- Born: 1507 Pisa
- Died: 1574
- Occupation: Rabbi

= Yehiel Nissim da Pisa =

Yehiel Nissim da Pisa (Vitale) (1507–1574) was an Italian-Jewish banker, writer, and philosopher, who wrote a treatise on the use of credit, Ma'amar ḥayei olam at inyan haribit, as well as several texts on philosophy, usury and loans. His works were not published at the time, but circulated as manuscripts, only to be published much later. He describes the use of bills of exchange in Haye Olam which translates as Eternal Life.

== Biography ==
His family operated a pawnshop and loan-banking business in Florence. His grandfather was Jehiel of Pisa. He became a friend and associate of Lorenzo de Medici.

After the licenses for Jews to operate the family's businesses were revoked by the Florentine government, he became a scholar and a kabbalistic authority.

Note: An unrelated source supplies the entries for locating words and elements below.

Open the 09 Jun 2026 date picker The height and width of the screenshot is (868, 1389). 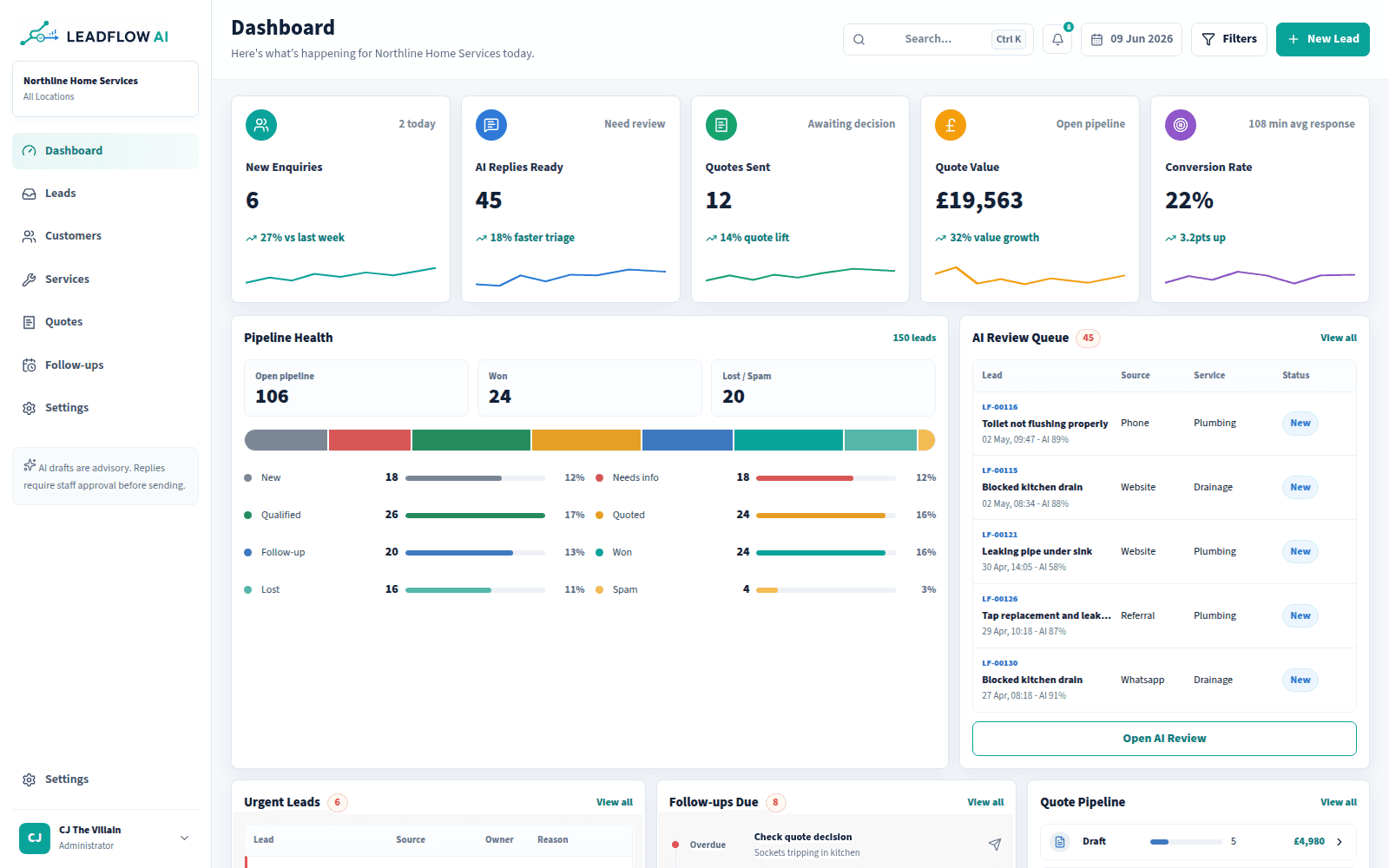pyautogui.click(x=1131, y=39)
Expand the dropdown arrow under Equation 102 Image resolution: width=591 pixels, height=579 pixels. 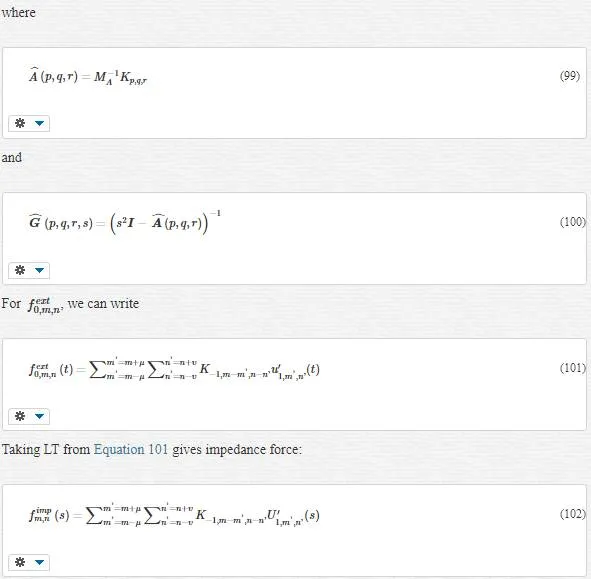point(39,562)
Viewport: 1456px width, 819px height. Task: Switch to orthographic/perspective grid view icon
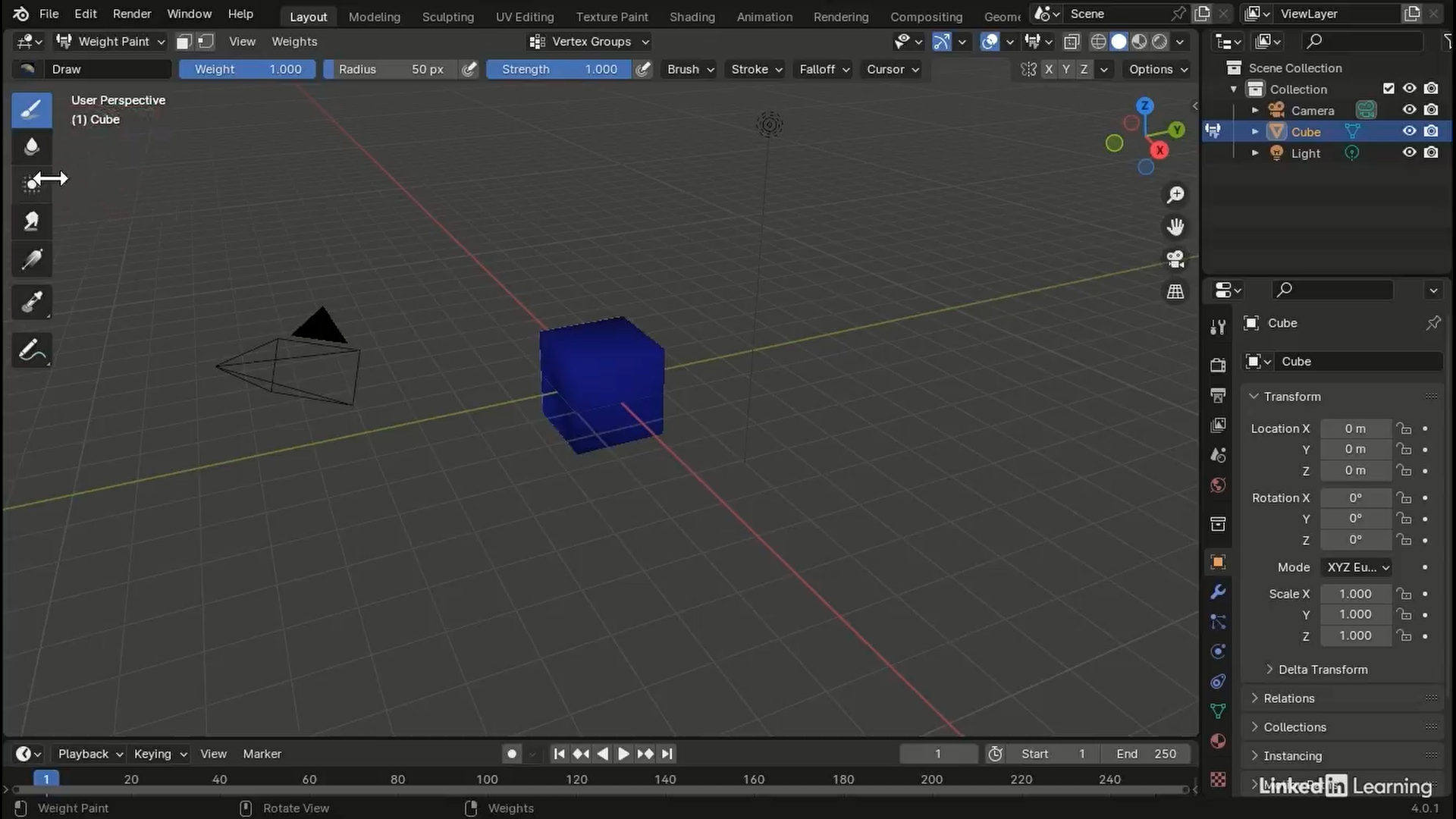[x=1175, y=292]
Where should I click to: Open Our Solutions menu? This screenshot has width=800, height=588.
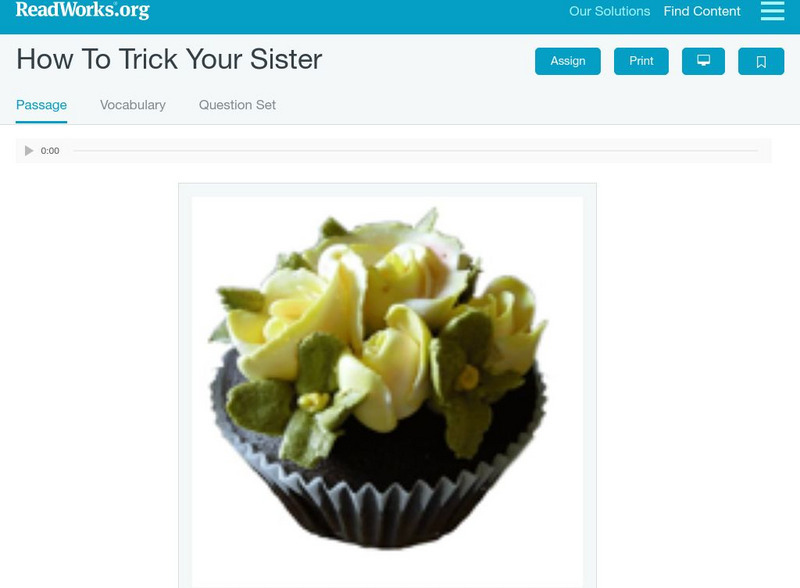[x=609, y=11]
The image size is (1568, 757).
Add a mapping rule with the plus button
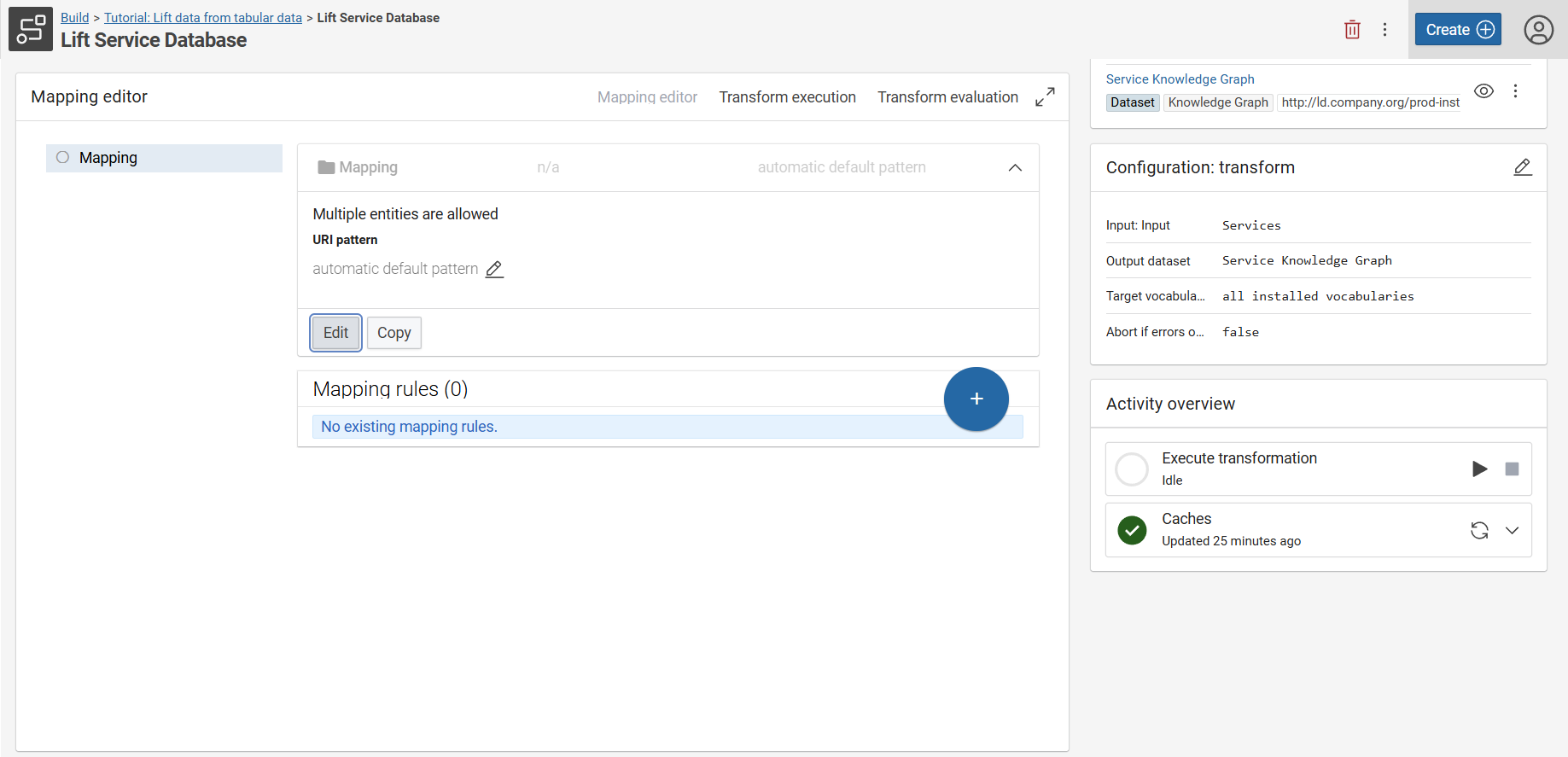(976, 399)
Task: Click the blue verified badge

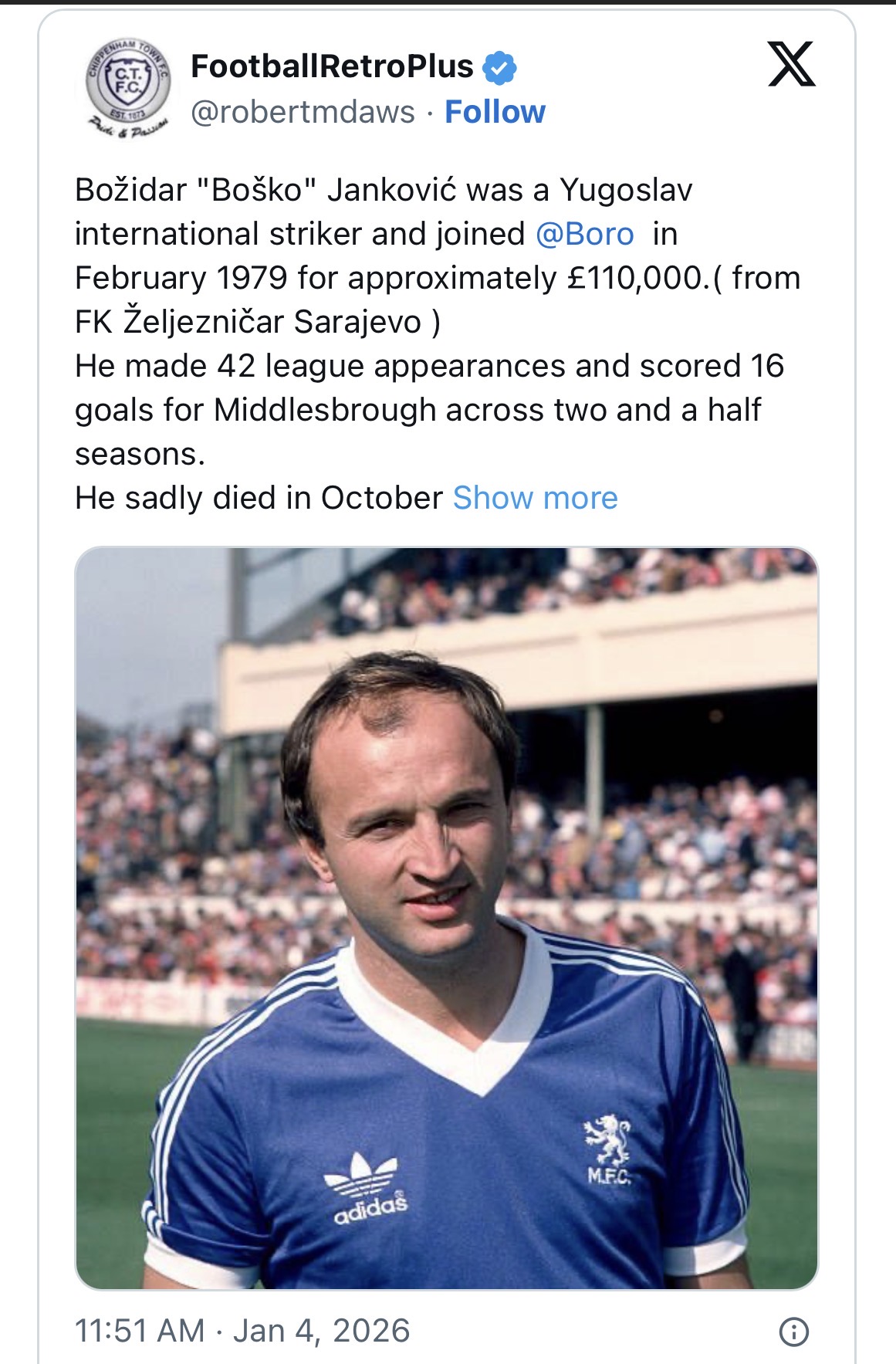Action: pyautogui.click(x=499, y=67)
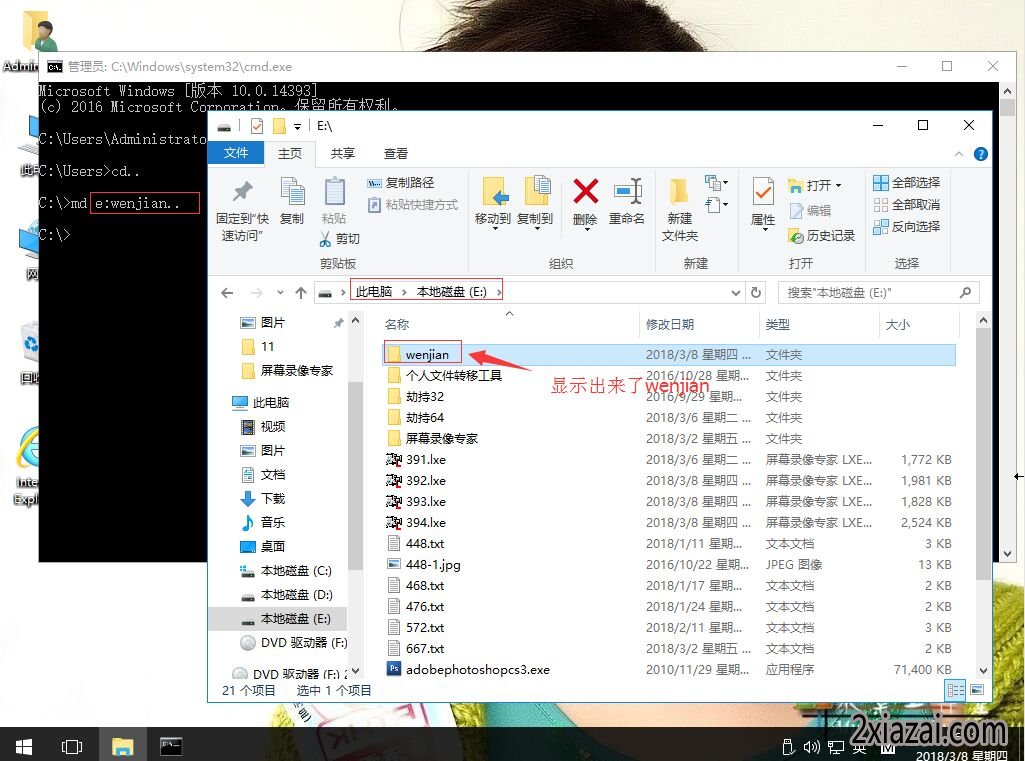Click the red 删除 delete icon
1025x761 pixels.
coord(585,191)
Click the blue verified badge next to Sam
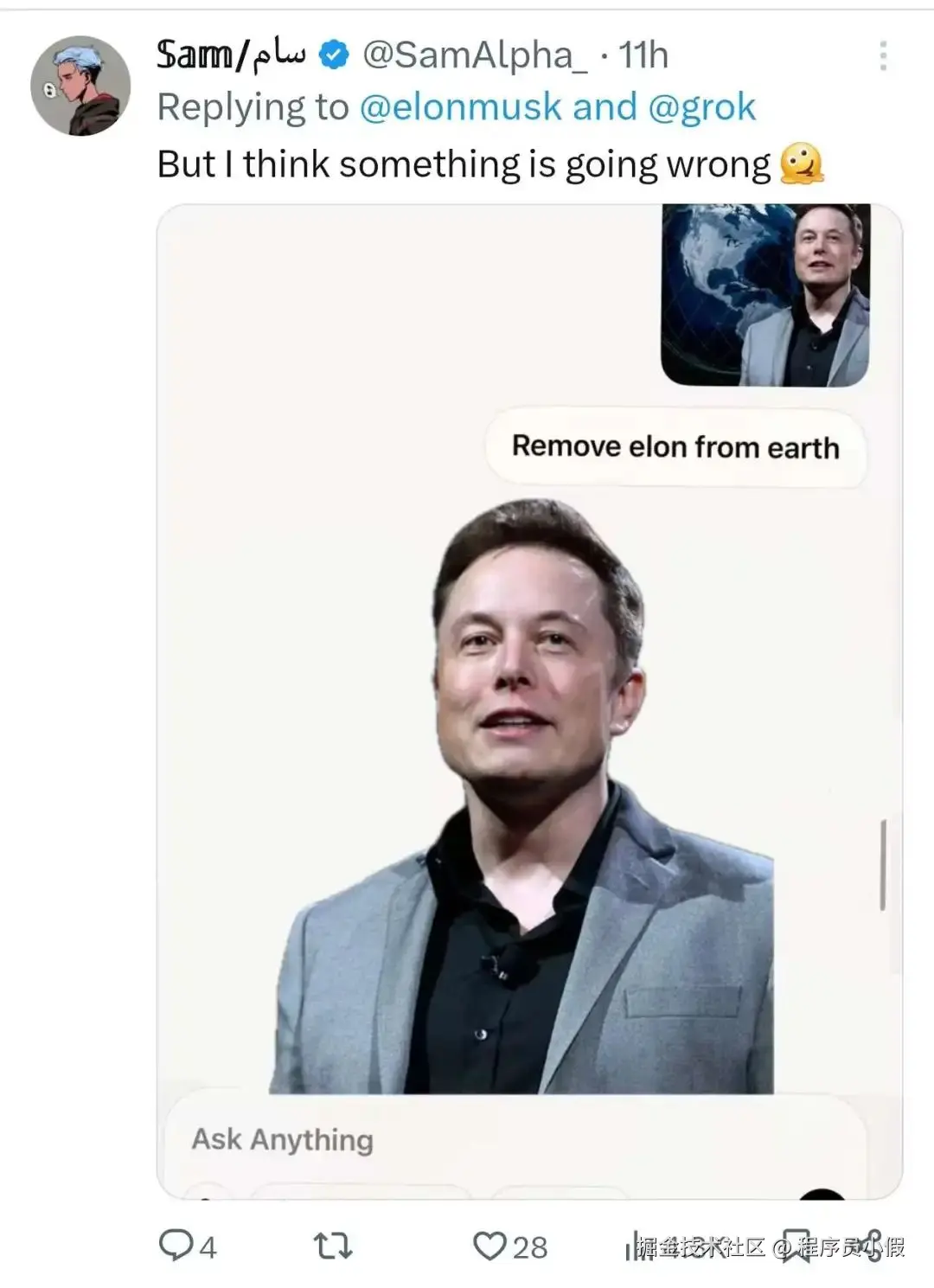The image size is (934, 1288). (334, 55)
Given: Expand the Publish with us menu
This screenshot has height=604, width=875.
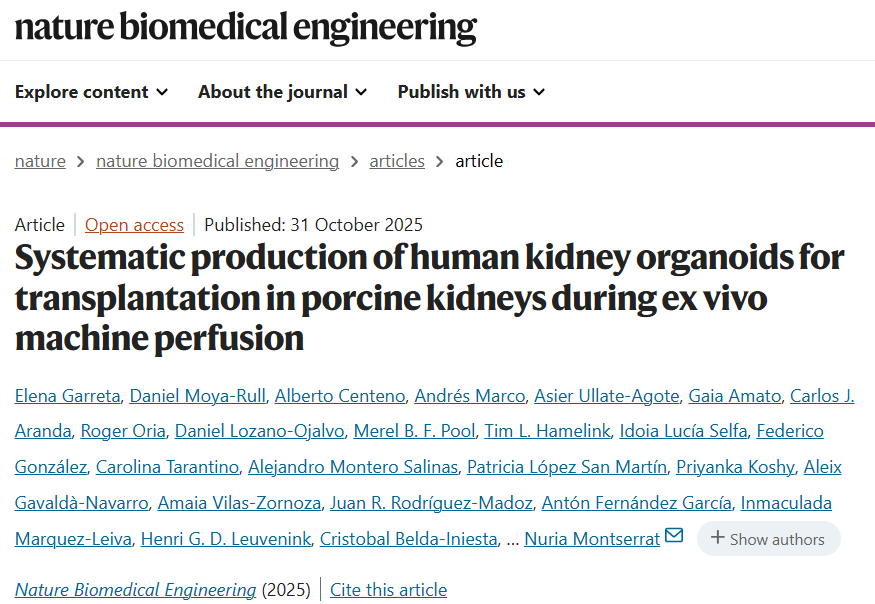Looking at the screenshot, I should [x=471, y=92].
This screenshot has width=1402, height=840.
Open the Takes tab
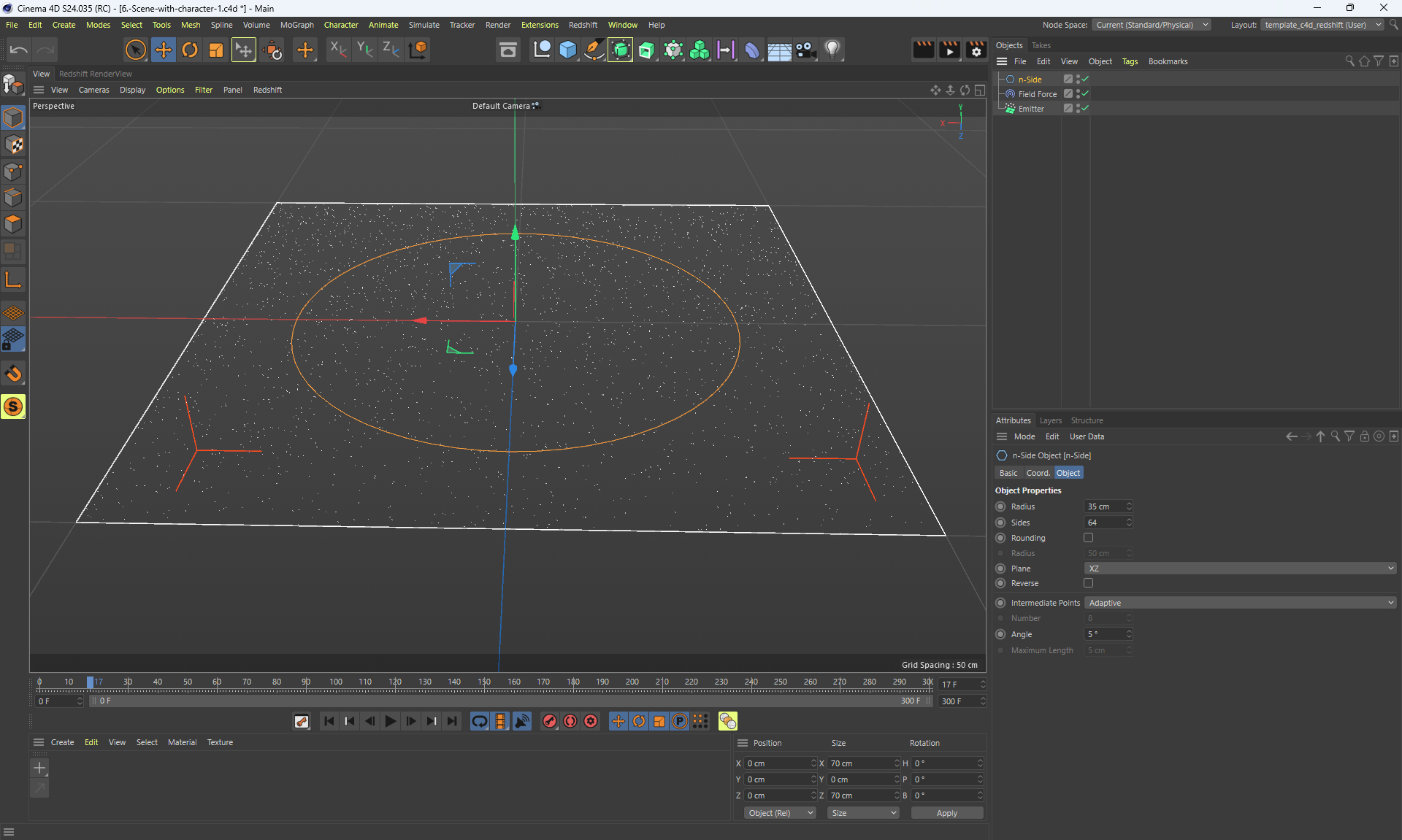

In his philosophic works, he was critical of Aristotelianism, Gersonides and Maimonides, preferring anti-rationalism, arguing that the kabbalah, Torah and Jewish tradition were self-sufficient sources of knowledge, and emphasized the uniqueness and spirituality of the Jewish people. He cited the Zohar, Judah Halevi and Nahmanides, Averroes, particularly his commentary on Aristotle's Physics, and Agostino Nifo. His work addresses the Jewish view of usury.

Yehiel Nissim drew on his experience from the early years of the Counter-Reformation, during which there was a credit crisis, subjecting the system to extensive limitations. He writes that in Italy, the practice of credit was more widespread than the rest of the Jewish diaspora, that Jewish loan-banking companies had found the ideal conditions for them to prosper, and that important groups of Italian Jews had formed around that industry.